The phones start to come back to you and you and your team inspect them, further sorting the different reviews on the different phones into different geographies. This goes on for hours, with stacks of phones piling up until the office looks like an e-waste disposal site. Meanwhile, you and your time fire up various inter-country network links, hooking your various phones up to ghost-links that spoof them into different locations across the world. Then the messages start to go out, with the timing carefully calibrated so as not to arouse suspicion, each complaint crafted to arrive at opportune times, in keeping with local posting patterns.

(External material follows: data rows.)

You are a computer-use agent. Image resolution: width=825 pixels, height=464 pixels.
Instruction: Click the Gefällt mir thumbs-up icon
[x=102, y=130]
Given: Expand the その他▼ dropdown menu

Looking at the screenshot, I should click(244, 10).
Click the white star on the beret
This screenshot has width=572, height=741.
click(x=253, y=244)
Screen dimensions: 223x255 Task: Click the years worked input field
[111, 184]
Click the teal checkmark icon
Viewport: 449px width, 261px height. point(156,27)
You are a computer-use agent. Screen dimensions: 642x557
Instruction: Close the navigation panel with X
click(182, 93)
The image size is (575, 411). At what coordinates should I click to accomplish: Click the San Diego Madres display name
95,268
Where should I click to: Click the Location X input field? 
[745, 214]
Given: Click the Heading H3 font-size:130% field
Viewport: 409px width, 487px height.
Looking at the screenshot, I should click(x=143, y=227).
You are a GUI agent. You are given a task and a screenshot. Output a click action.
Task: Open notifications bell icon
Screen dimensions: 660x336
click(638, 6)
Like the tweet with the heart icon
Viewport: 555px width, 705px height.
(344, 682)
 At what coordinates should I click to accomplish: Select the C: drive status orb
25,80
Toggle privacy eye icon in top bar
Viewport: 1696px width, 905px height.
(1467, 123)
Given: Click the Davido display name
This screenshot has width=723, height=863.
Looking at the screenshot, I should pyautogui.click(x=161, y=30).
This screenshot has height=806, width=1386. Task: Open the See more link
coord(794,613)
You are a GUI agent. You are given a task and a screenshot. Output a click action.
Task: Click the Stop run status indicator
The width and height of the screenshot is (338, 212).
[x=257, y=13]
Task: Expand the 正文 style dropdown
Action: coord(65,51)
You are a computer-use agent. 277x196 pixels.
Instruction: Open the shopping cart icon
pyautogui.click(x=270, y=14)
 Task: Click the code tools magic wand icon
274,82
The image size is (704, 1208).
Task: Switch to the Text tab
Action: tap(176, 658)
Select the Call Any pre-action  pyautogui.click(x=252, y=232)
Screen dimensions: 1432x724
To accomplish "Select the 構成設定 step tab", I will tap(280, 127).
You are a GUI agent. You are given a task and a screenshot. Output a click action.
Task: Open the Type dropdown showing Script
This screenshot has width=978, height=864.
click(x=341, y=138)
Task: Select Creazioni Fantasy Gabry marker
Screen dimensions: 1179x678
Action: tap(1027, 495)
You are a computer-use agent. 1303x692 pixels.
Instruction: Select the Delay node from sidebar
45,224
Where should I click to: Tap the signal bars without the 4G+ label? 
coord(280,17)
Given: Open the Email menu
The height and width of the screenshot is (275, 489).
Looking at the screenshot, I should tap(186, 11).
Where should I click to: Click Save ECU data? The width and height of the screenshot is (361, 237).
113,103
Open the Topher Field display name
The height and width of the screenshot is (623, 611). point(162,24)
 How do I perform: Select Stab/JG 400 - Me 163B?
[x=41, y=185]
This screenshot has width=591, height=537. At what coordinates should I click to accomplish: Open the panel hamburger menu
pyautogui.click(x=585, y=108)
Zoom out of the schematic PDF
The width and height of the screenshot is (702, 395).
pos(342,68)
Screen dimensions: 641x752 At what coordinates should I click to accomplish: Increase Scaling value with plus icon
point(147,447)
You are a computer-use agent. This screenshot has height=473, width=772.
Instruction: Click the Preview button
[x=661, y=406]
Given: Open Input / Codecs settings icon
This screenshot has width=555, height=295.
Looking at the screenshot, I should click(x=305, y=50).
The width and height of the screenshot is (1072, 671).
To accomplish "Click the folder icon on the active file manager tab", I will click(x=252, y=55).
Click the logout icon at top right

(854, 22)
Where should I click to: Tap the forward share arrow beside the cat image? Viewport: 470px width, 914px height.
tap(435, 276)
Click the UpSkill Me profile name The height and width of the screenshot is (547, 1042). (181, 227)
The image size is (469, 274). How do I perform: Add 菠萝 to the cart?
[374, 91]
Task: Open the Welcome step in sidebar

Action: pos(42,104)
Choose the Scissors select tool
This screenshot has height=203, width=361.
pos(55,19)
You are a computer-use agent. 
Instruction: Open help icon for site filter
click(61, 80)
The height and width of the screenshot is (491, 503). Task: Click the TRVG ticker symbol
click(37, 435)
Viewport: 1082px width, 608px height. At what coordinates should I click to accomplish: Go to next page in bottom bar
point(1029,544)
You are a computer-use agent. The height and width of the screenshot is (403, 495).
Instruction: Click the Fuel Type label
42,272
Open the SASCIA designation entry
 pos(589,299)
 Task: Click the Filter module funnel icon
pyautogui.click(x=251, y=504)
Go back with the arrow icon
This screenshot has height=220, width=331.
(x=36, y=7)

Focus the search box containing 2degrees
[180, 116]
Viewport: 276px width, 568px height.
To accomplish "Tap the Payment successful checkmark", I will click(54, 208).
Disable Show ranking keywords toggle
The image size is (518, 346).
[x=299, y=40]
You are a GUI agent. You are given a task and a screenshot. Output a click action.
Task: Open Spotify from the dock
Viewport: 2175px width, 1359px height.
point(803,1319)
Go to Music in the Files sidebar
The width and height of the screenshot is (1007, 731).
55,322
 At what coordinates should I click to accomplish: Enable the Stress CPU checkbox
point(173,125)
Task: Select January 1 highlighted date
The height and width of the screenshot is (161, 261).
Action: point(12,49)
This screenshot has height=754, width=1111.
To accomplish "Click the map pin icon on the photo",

Hours after that and the search engines have adjusted. Various websites start to re-rank the various mattress products. Review sentiments go down. Recommendation algorithms hold their nose and turn the world’s online consumers away from the products. Business falls. You don’t know who gave you the order or what purpose they have to scam the SleepNight Mattresses out of favor – and you don’t care. Yesterday it was fishtanks, delivered by the pallet-load on vans with registrations you tried to ignore. Tomorrow is tomorrow, and you’ll get an order late tonight over an onion network. If you do your job right a cryptocurrency payment will be made. Then it’s on to the next thing. And all the while the classifiers are getting smarter – this is a game where every successful theft makes those you are thieving from smarter. ‘One of the last sources of low-end graduate employment,’ read a recent expose. ‘A potential goldmine for humanities graduates with low-sensibilities.’

Technologies that inspired this story: Collaborative filtering, sentiment analysis, boiler-room spreadsheets, Tor.